Les trajectoires technologiques et, surtout, la définition du design dominant dépendent fortement du dynamisme des acteurs de l’industrie (producteurs, usagers, fournisseurs, associations, gouvernements). Chaque acteur construit sa propre vision de la technologie ou bien son propre cadre technologique. Ces acteurs développent aussi des cadres de référence pour différentier la nouvelle technologique de celles déjà adoptées. Ce cadre leur permet de comprendre comment la technologie peut être utilisée et de définir des paramètres d’évaluation (Acha, 2004). Les cadres technologiques peuvent varier d’un joueur à l’autre et leur définition dépend du contexte de chaque joueur incluant ses expériences passées ou l’influence des

associations dont il fait partie (Kaplan et Henderson, 2005). Kaplan et Tripsas (2008) ont proposé un modèle cognitif pour expliquer l’influence des différents cadres de référence technologique sur l’évolution des technologies. Dans l’ère de fermentation, les variations sont les résultats de la non-conciliation de différents cadres de référence. Chaque joueur a sa propre appréciation de la technologie et des besoins à accomplir. Une conciliation entre ces différents cadres est établie afin d’atteindre un cadre collectif. Ainsi, l’industrie atteint un design dominant. Les changements incrémentaux sur ce design proviennent de la liaison entre le cadre de référence collectif de l’industrie et la structure de chaque organisation. La Figure 2-4 montre le modèle d’influences des cadres technologiques sur la trajectoire technologique.
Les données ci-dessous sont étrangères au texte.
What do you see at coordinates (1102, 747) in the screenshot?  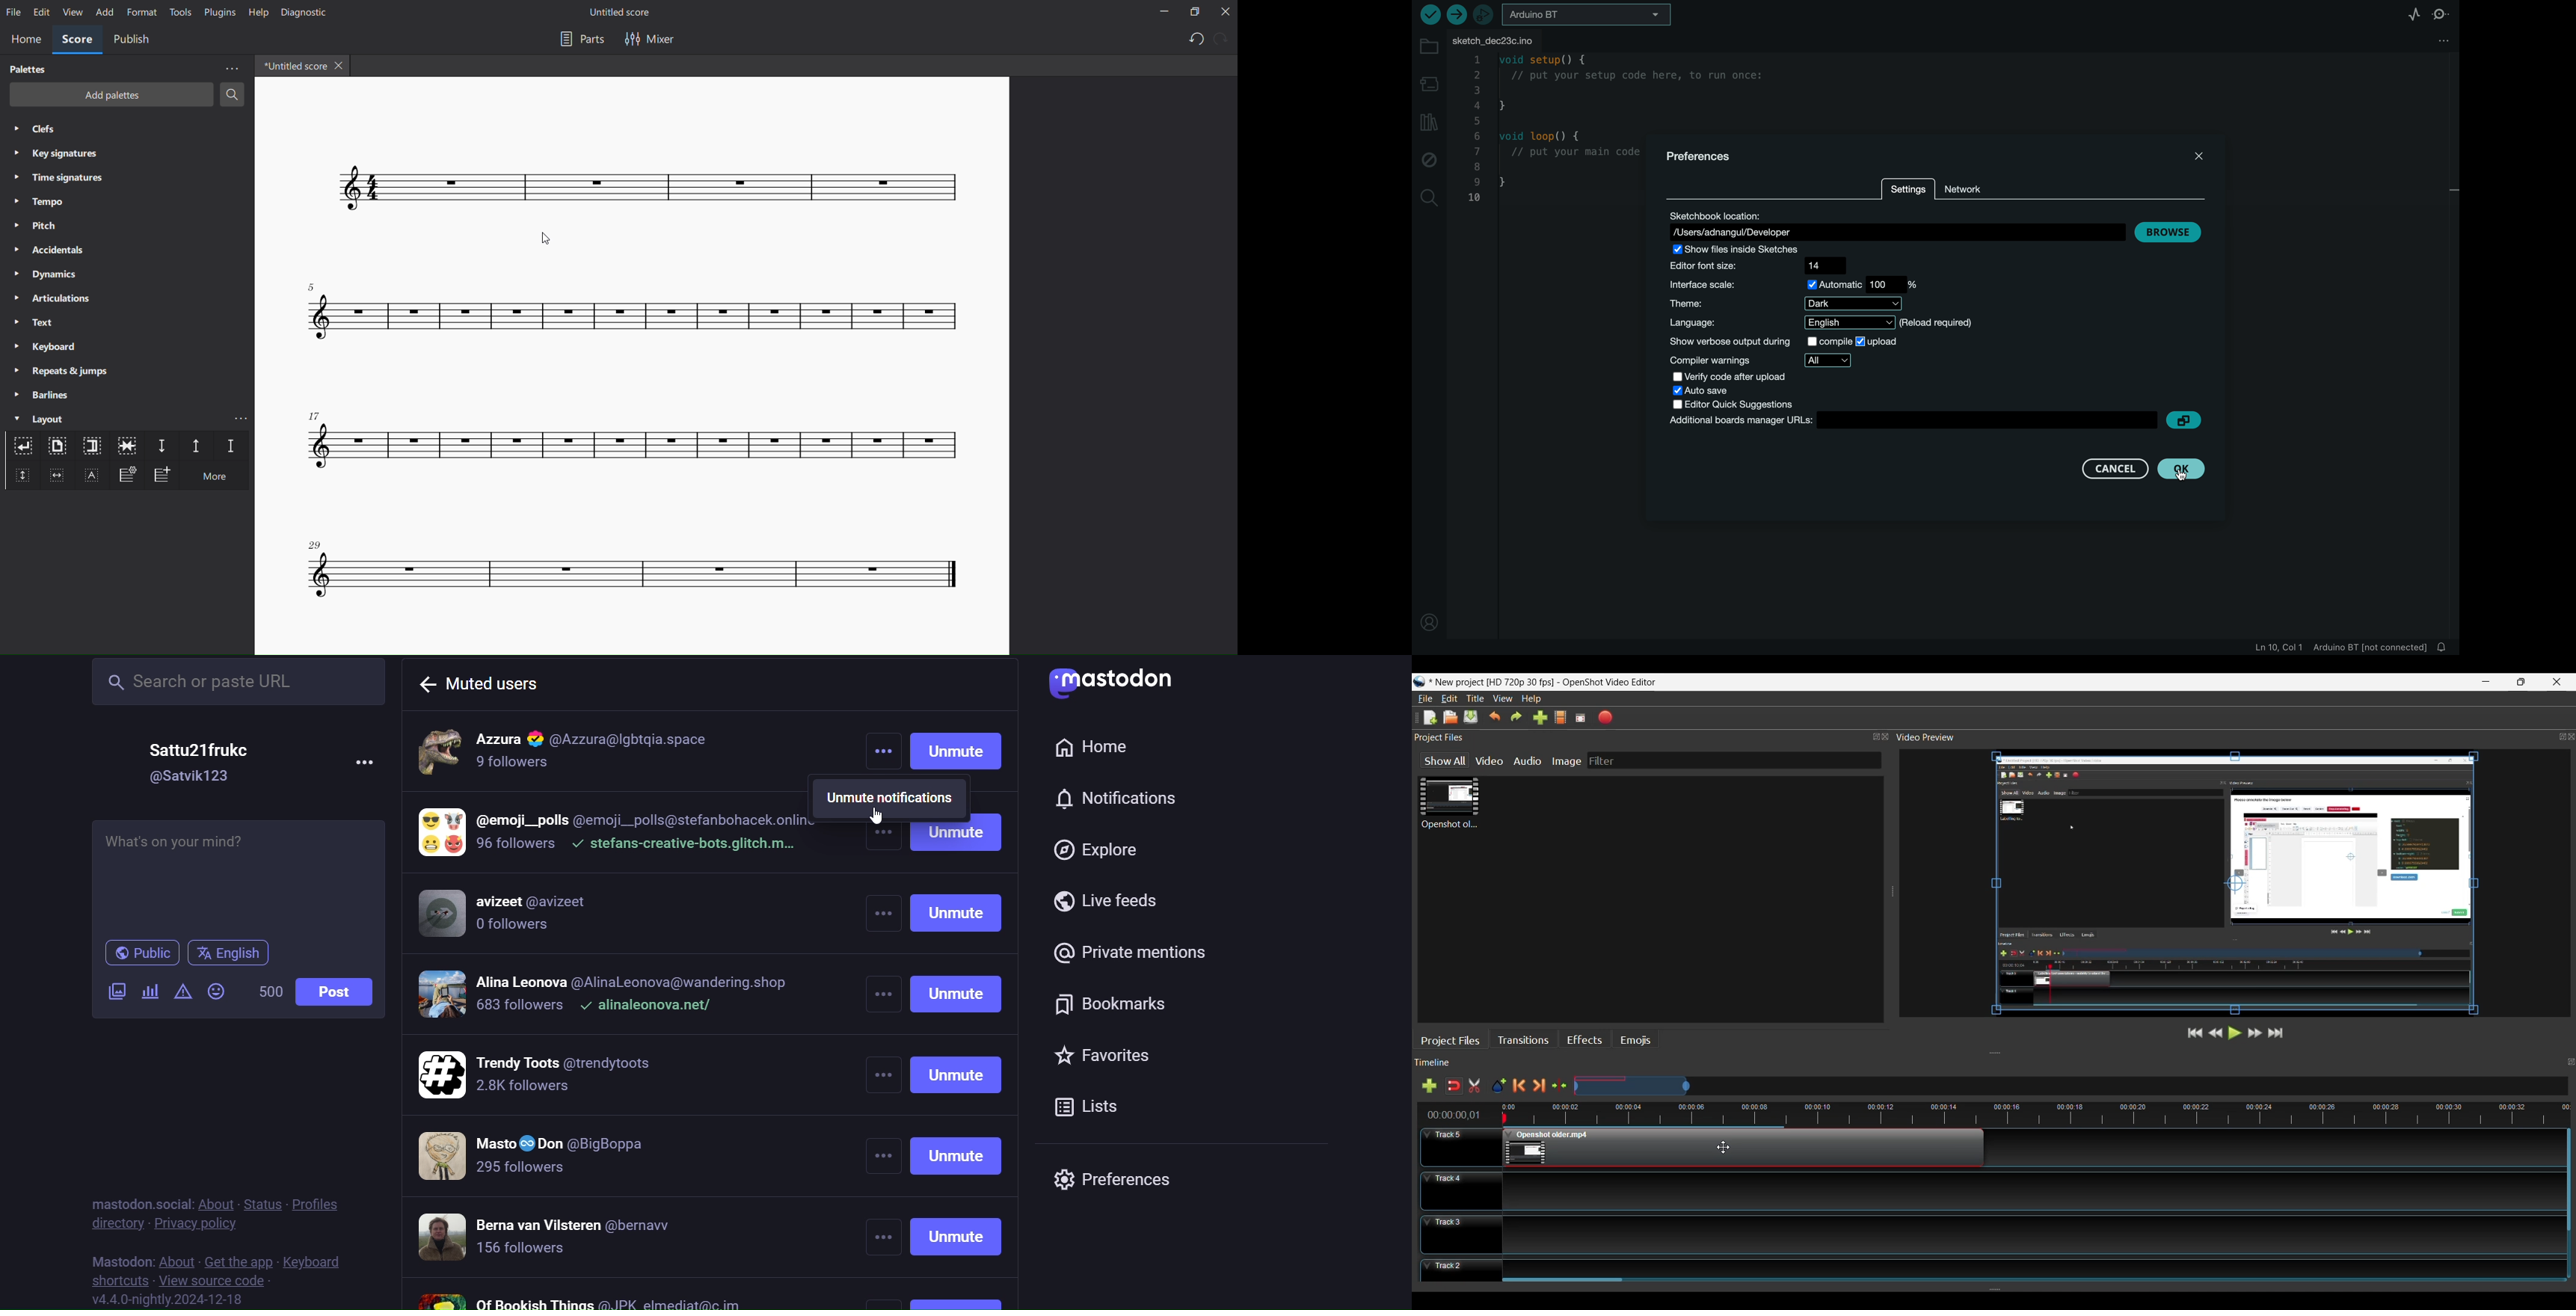 I see `home` at bounding box center [1102, 747].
Figure 2-4: Le modèle cognitif de la trajectoire des technologies (Kaplas et Tripsas, 2008)

Ce modèle cognitif tient compte de différents niveaux décisionnels entre les acteurs de l’industrie (usagers, producteurs, distributeurs, hôpitaux, associations) qui interagissent entre eux afin de définir un cadre collectif (1). La définition d’un consensus peut être longue et conflictuelle car elle va dépendre des backgrounds de chaque acteur et du degré d’incertitude de la technologie. Le cadre collectif est construit et diffusé pendant l’ère de fermentation pour être ensuite consolidé à la naissance du design dominant. Pendant l’ère des modifications incrémentales, le cadre collectif est structuré en fonction du progrès technologique et, finalement, il est éliminé dès l’apparition d’une rupture technologique. Les cadres technologiques individuels ont une influence sur la trajectoire technologique. En fonction de ces cadres, les acteurs vont influencer l’investissement et le développement de la technologie (3). Le progrès de la compréhension de la technologie va dépendre des actions entreprises par les différents acteurs de l’industrie. Réciproquement, la maturité de la technologie va permettre de diminuer le degré d’incertitude

des différents groupes décisionnels de l’industrie (4). L’interaction réciproque entre les cadres individuels et le cadre collectif ainsi qu’avec la trajectoire technologique permet de résoudre le paradigme des cadres technologiques compétitifs et des solutions technologiques compétitives (1+2+3+4). En effet, la trajectoire technologique finit par avoir une influence sur le cadre collectif.